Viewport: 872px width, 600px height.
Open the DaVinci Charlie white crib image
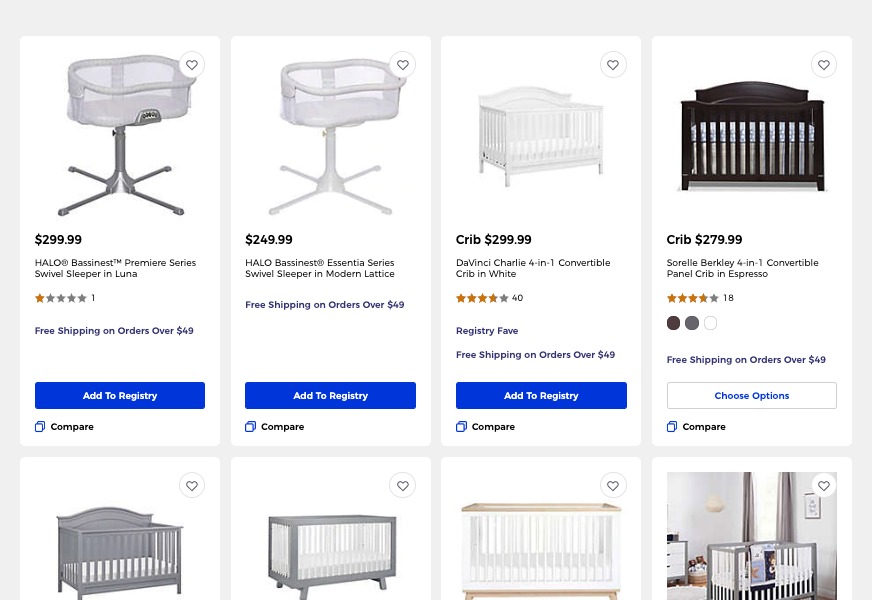(541, 137)
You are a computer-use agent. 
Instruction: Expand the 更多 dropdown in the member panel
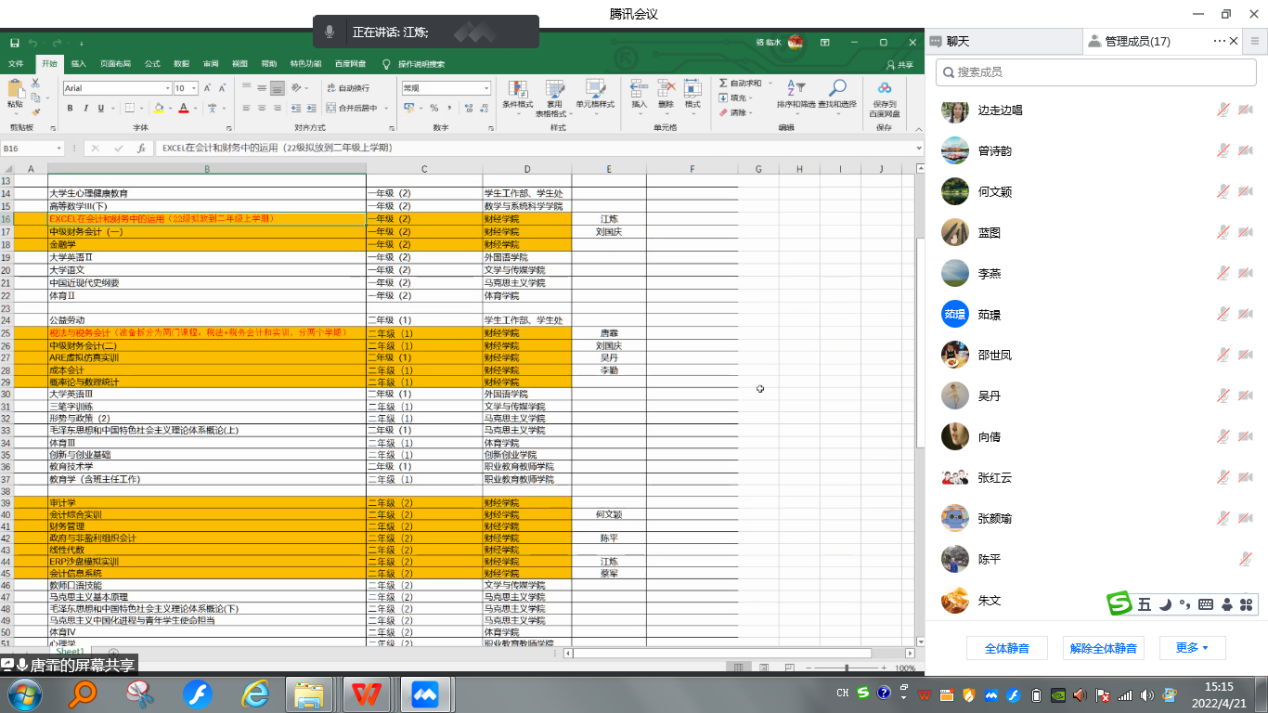[1192, 648]
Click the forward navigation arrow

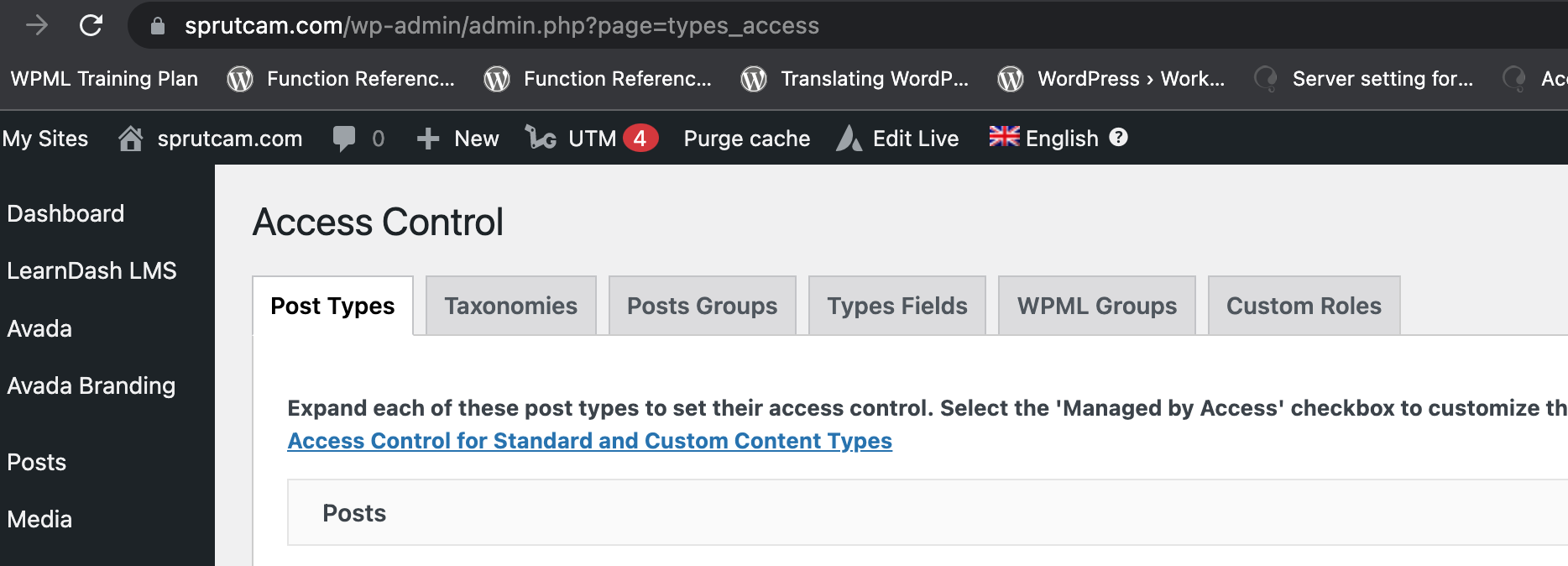[x=37, y=25]
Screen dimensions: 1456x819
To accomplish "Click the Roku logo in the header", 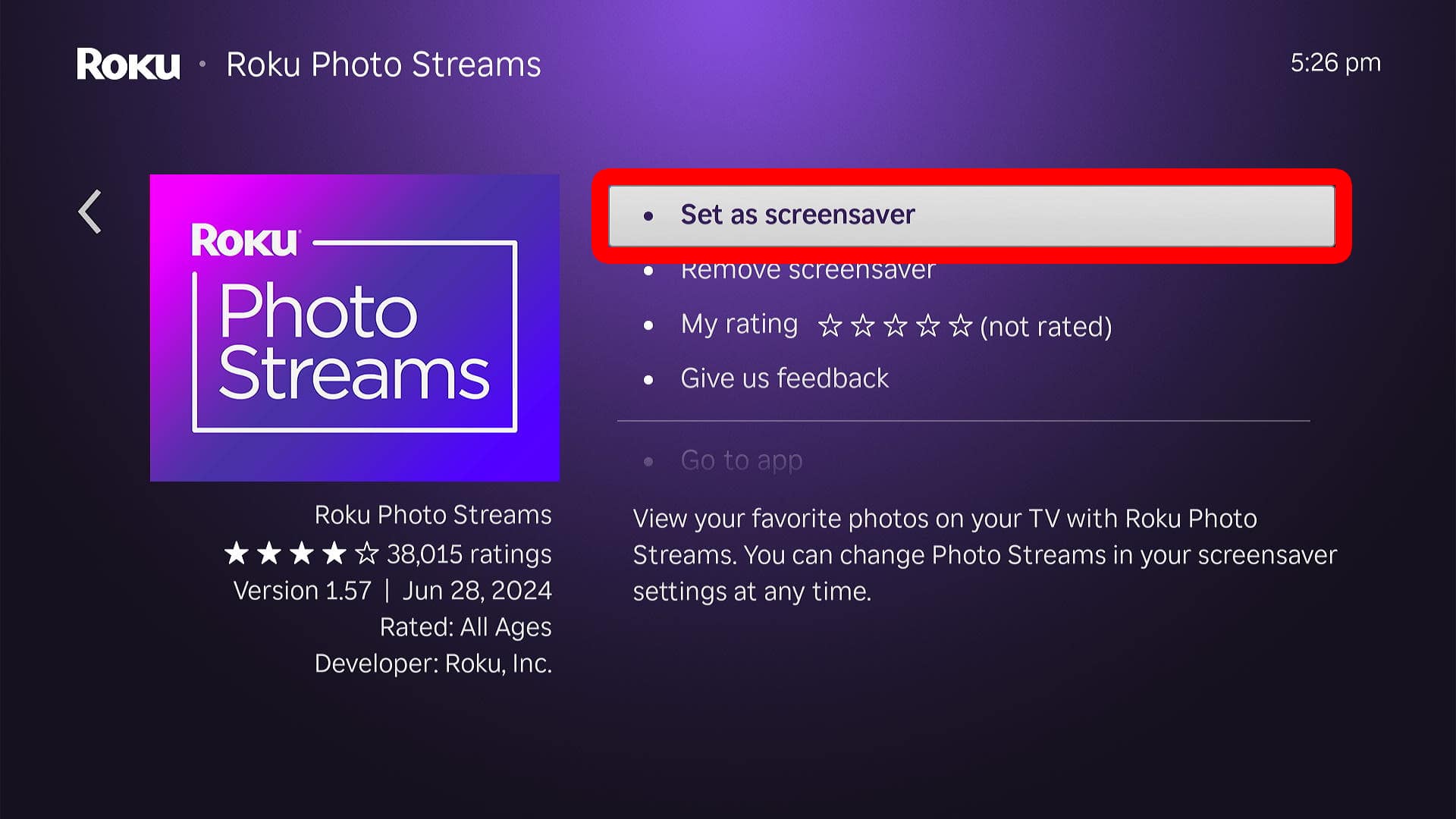I will (x=128, y=64).
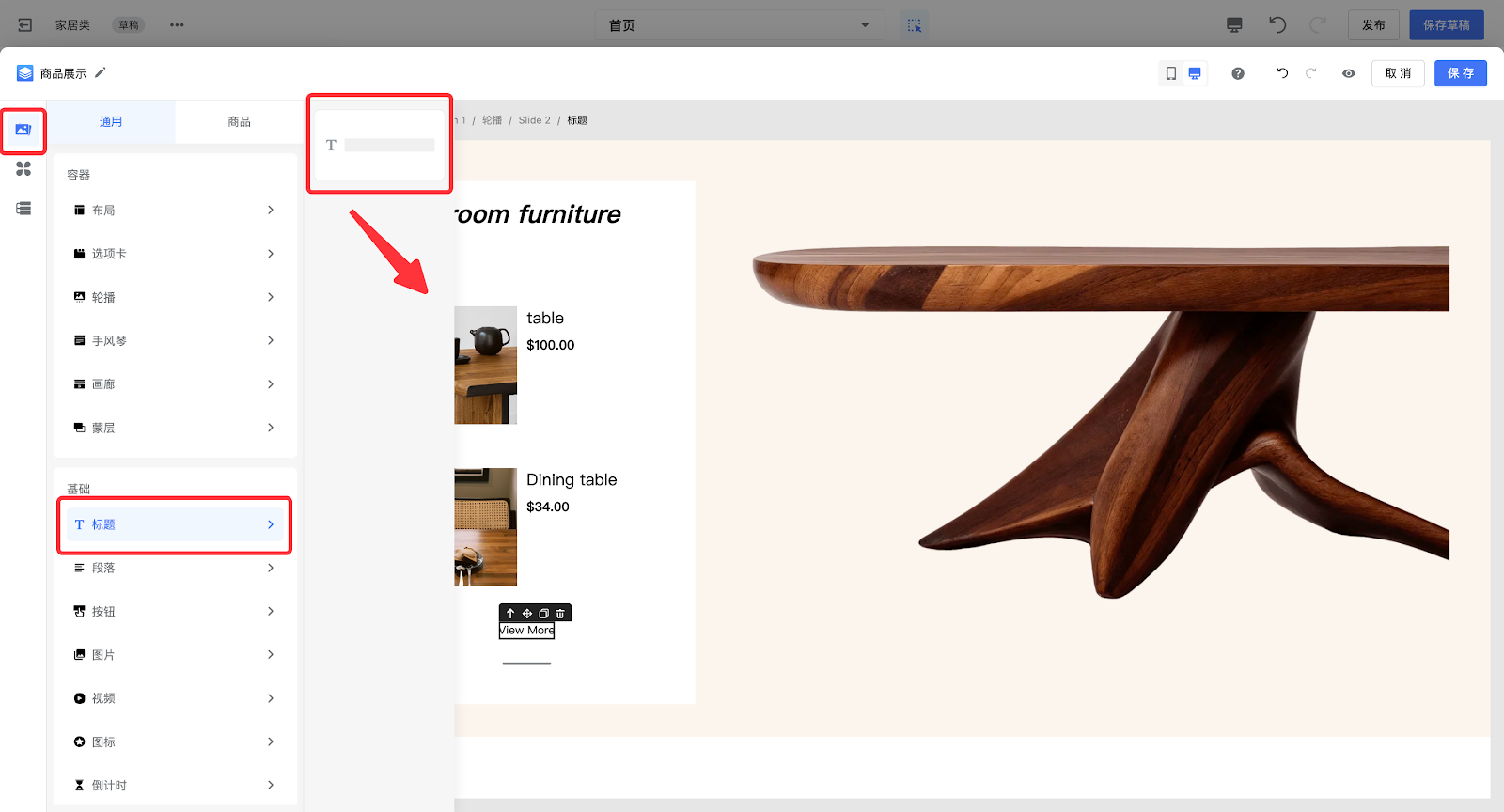Select the heading template thumbnail
Viewport: 1504px width, 812px height.
click(x=380, y=146)
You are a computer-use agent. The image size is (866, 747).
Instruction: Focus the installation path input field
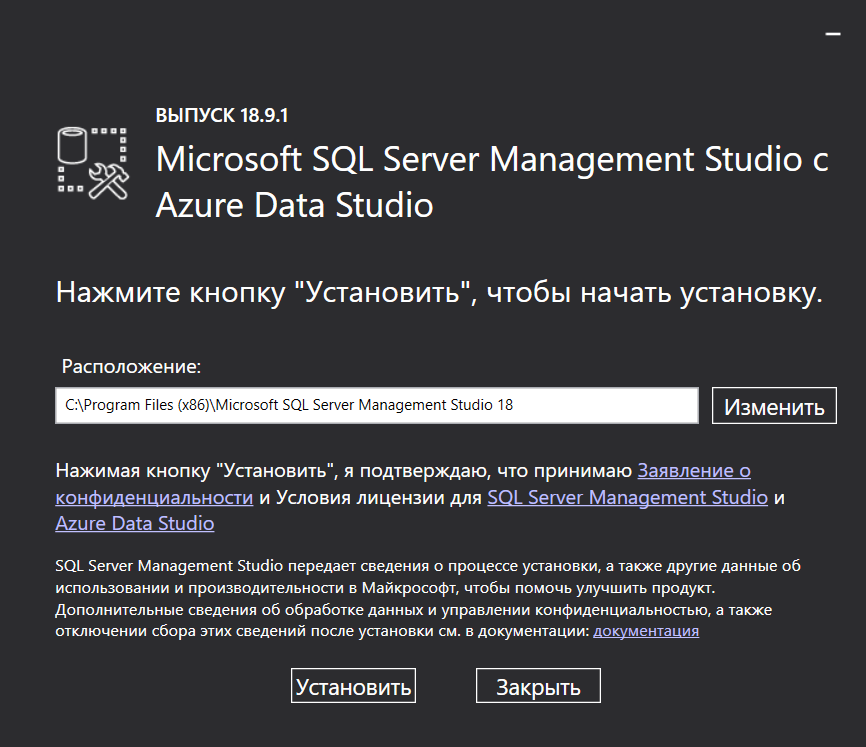pyautogui.click(x=376, y=406)

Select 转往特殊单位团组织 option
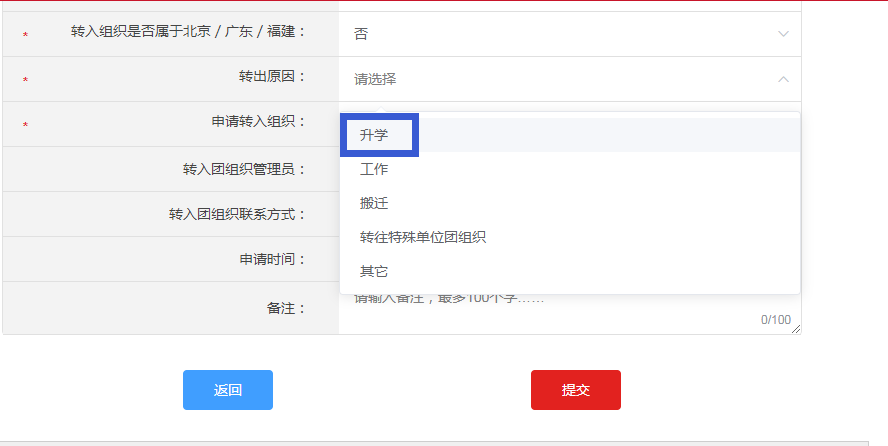pos(423,237)
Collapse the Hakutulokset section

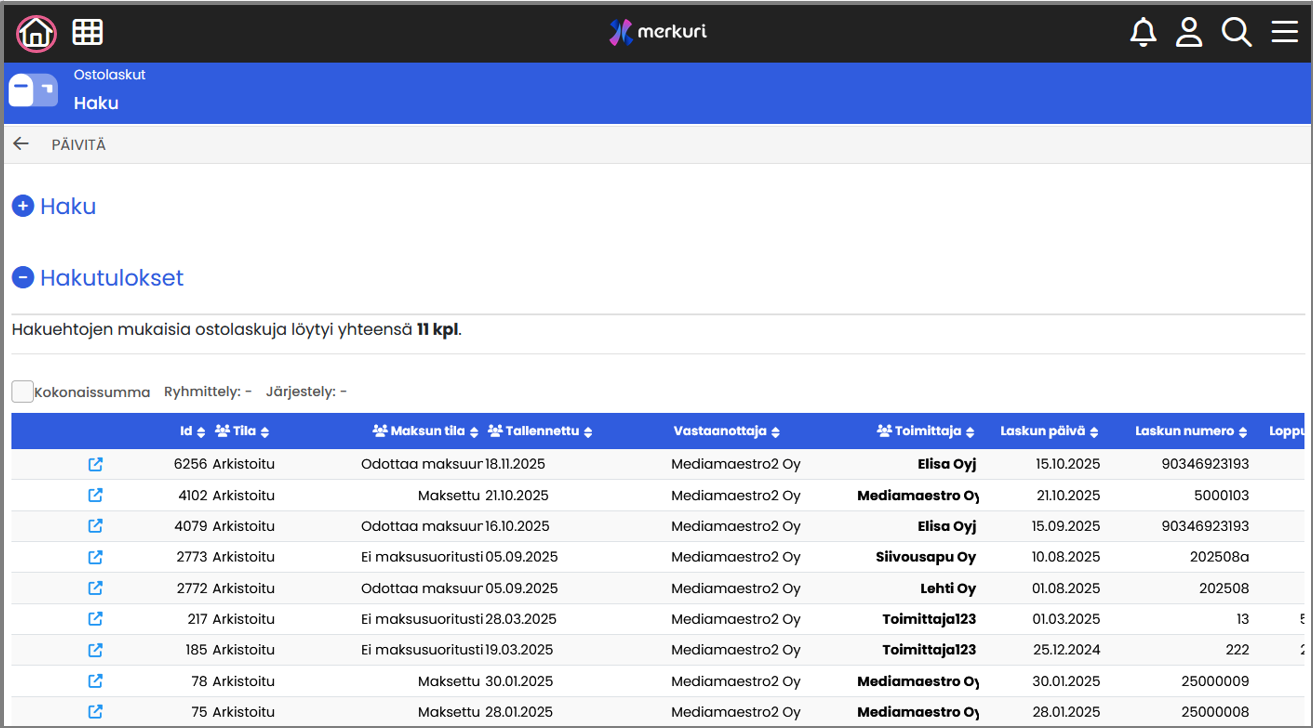click(23, 278)
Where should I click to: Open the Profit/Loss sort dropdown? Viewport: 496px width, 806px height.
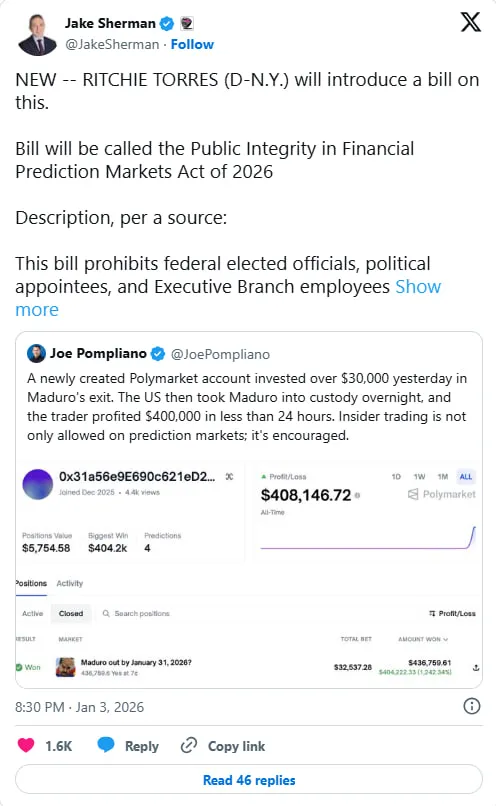pos(452,613)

************

Work to be completed: Nothing but a number is needed: the count of lines above that contain "computer".

Answer section: 2